PKR activation is impaired in VSV-infected PERK^−/− MEFs. Protein extracts (130 μg) from VSV-infected (MOI = 10) PERK^+/+ and PERK^−/− MEFs were either pulled down with poly(rI-rC)-agarose beads (Amersham-Pharmacia) (A) or immunoprecipitated with a rabbit polyclonal anti-mPKR antibody (D-20) (B) and then subjected to in vitro phosphorylation in the presence of [γ-³²P]ATP. Half of the dsRNA-bound PKR was subjected to SDS-10% PAGE and autoradiography (top panel), whereas the other half was subjected to immunoblot analysis with an antibody to mouse PKR (bottom panel, B-10). (C) PERK^+/+ and PERK^−/− MEFs were either infected (bottom panels) or not infected (top panels) with VSV at an MOI of 10 and then harvested at 12 hpi. Protein extracts (80 μg) were subjected to 2D electrophoresis and immunoblot analysis with a rabbit polyclonal anti-mPKR antibody (D-20). (D) PERK^+/+ and PERK^−/− MEFs were either treated or not treated with 10 μg of tunicamycin/ml for the indicated period of time. Protein extracts (130 μg) were subjected to a similar kinase assay as in panel A. (E) COS-1 cells were mock transfected (lanes 1 and 8) or transfected with either WT-PERK (5 μg of plasmid DNA; lanes 2, 4, 5, 9, 11, and 12) or WT PKR with (5 μg of plasmid DNA; lanes 6, 7, 13, and 14) or without PKRΔ6 (2 μg of plasmid DNA, lanes 4 and 11 or 5 μg of plasmid DNA; lanes 3, 5, 7, 10, 12, and 14), followed by VSV infection. Protein extracts were subjected to immunoblot analysis with either with a rabbit polyclonal phosphothreonine 980 PERK antibody (top panel), a mouse monoclonal Myc-tag antibody (second panel), a rabbit polyclonal phosphoserine 51 eIF2α antibody (third panel), or a mouse monoclonal eIF2α panspecific antibody (bottom panel).

FIG. 7.

PKR activation is impaired in dsRNA treated PERK^−/− MEFs. (A) PERK^+/+ and PERK^−/− MEFs were transfected with dsRNA (10 μg/ml, lanes 2 and 4) or mock transfected (lanes 1 and 3) or treated with TG (1 μM, 2 h; lanes 5 and 6). Proteins extracts were harvested at the indicated times and subjected to immunoblot analysis with the serine 51 phospho-specific eIF2α antibody (top panel) or with the eIF2α panspecific antibody (lower panel). (B) Protein extracts (200 μg) from dsRNA transfected PERK^+/+ and PERK^−/− MEFs were immunoprecipitated with a rabbit polyclonal anti-mPKR antibody (D-20) and subjected to phosphorylation in vitro in the presence of [γ-³²P]ATP. The immunoprecipitated PKR was subjected to SDS-10% PAGE and autoradiography (top panel).
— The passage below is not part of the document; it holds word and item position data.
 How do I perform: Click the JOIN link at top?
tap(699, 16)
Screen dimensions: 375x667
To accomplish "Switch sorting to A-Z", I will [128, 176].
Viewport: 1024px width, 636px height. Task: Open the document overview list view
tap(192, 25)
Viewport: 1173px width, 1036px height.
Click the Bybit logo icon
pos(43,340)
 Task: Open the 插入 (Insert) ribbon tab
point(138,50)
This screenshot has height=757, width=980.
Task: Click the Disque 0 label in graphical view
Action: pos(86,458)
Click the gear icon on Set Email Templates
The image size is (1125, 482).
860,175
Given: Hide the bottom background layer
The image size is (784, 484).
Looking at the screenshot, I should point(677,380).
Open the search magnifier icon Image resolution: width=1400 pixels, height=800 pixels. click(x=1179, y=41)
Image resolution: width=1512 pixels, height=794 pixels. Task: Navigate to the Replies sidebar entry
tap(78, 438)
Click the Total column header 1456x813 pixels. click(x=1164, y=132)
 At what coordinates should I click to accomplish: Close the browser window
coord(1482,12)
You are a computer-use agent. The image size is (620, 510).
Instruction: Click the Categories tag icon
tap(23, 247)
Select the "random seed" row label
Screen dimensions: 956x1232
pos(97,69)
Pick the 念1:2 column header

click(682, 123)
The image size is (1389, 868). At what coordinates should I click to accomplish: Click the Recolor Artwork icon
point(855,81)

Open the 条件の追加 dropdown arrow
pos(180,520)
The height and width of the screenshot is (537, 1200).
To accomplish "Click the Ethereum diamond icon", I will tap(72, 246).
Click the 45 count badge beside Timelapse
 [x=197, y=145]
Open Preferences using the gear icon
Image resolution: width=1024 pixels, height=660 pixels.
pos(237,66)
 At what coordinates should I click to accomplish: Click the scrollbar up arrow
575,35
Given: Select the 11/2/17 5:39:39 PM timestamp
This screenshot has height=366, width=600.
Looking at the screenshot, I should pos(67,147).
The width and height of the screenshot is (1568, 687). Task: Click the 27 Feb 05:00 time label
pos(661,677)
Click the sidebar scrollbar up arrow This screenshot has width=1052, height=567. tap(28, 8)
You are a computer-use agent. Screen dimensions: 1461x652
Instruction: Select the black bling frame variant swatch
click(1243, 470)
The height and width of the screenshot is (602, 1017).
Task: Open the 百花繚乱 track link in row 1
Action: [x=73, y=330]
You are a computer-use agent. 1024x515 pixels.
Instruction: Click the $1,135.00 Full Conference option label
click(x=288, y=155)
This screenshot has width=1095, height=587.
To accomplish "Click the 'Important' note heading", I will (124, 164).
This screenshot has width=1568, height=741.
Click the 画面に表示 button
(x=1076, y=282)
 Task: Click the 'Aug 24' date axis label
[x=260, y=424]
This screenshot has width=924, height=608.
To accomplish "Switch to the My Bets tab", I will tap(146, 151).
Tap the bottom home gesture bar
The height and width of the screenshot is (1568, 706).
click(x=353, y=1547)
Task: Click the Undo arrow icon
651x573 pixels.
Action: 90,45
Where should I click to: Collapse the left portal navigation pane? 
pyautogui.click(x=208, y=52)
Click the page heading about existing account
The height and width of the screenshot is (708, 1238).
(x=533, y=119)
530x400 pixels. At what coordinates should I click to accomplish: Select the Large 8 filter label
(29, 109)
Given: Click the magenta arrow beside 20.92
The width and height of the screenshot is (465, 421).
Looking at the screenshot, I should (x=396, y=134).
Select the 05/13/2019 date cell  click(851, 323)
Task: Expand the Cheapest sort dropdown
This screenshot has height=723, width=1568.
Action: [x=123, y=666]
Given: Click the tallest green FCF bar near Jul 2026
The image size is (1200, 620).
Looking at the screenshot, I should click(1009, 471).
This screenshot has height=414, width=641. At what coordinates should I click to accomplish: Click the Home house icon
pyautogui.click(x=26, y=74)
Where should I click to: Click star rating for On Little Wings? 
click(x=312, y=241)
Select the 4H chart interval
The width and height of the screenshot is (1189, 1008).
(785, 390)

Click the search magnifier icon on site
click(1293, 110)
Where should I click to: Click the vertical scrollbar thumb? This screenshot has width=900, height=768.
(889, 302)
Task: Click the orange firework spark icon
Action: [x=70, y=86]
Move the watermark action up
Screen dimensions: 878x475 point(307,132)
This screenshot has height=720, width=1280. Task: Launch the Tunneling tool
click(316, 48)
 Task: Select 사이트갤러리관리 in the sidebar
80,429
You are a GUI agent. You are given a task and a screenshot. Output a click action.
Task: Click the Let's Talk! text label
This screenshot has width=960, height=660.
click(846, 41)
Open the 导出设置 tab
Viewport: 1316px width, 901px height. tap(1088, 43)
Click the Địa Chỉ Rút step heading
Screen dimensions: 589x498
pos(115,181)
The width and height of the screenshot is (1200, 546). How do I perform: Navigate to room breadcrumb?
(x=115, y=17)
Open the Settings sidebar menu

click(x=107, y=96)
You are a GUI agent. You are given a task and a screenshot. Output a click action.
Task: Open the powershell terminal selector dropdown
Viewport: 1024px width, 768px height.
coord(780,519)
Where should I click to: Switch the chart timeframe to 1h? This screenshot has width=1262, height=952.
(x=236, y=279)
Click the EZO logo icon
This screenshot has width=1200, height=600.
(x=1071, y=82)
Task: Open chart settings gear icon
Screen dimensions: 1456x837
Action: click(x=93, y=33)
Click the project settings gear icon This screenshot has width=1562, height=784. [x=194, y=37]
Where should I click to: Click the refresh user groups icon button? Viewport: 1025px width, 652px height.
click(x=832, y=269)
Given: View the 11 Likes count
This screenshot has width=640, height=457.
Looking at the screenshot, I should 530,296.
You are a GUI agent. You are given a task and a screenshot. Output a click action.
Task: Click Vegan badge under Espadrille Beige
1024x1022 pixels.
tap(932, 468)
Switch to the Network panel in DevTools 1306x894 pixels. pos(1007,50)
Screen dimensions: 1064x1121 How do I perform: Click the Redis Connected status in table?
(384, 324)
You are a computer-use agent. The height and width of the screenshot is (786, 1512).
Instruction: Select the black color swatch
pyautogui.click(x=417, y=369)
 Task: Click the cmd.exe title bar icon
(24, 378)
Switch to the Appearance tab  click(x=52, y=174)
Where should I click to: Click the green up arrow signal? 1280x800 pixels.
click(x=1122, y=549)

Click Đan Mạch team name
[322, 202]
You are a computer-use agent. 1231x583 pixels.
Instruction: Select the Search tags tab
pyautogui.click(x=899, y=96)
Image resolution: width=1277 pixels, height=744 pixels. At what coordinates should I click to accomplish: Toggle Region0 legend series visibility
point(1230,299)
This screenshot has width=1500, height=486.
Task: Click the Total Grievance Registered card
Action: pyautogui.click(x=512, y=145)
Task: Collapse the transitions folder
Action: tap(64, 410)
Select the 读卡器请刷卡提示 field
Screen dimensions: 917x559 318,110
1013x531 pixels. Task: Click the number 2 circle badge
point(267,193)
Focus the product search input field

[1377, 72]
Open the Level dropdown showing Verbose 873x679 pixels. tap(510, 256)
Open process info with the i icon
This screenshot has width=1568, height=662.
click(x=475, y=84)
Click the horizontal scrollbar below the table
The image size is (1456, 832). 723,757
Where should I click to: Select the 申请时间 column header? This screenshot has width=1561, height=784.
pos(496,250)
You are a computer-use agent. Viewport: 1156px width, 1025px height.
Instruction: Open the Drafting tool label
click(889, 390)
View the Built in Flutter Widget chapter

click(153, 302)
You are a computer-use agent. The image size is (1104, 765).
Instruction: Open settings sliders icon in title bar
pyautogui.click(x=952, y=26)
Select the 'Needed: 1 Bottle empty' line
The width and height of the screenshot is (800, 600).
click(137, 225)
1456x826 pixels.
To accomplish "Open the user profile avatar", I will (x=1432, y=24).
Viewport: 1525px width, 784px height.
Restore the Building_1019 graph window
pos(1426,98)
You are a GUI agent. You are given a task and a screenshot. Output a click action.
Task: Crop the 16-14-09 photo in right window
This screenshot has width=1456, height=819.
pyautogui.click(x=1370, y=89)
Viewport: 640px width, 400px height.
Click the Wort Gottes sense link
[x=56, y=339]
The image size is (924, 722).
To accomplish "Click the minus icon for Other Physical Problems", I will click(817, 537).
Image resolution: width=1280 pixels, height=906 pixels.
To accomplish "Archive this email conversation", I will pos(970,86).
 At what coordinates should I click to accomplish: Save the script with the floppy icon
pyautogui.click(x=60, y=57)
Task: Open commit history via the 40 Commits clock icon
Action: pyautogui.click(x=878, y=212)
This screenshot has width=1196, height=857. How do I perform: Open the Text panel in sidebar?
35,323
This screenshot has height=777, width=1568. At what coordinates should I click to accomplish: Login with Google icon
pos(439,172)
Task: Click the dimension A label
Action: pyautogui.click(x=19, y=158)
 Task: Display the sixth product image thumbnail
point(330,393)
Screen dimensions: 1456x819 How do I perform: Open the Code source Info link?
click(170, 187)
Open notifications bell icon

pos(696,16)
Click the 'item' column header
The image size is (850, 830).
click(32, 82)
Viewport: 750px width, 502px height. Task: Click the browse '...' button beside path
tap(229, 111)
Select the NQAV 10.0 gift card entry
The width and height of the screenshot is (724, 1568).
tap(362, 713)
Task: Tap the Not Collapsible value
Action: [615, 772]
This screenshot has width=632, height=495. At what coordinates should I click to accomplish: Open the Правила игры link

Protein extracts (50 μg) were subjected to immunoblot analysis with a rabbit polyclonal phosphothreonine 446 PKR antibody (second panel) or a mouse monoclonal actin antibody (bottom panel).

FIG. 8.

Model depicting a cross talk between PERK and PKR upon VSV infection. VSV activates both PERK and PKR. Although PKR is thought to be activated by dsRNA produced during virus replication, the molecular mechanism(s) of PERK activation is not clear. Perhaps VSV infection induces protein phosphorylation cascades, resulting in PERK phosphorylation in the ER. PERK is upstream of PKR, and coordinated activation of both kinases is likely to be required for maximal eIF2α phosphorylation and full-scale shutdown of viral protein synthesis (solid lines). Phosphorylation of eIF2α mediated by PERK alone may not be sufficient to block virus replication (dotted line) unless PKR is present (solid lines). This is consistent with the impaired antiviral response of PKR^−/− MEFs after VSV infection (2, 37).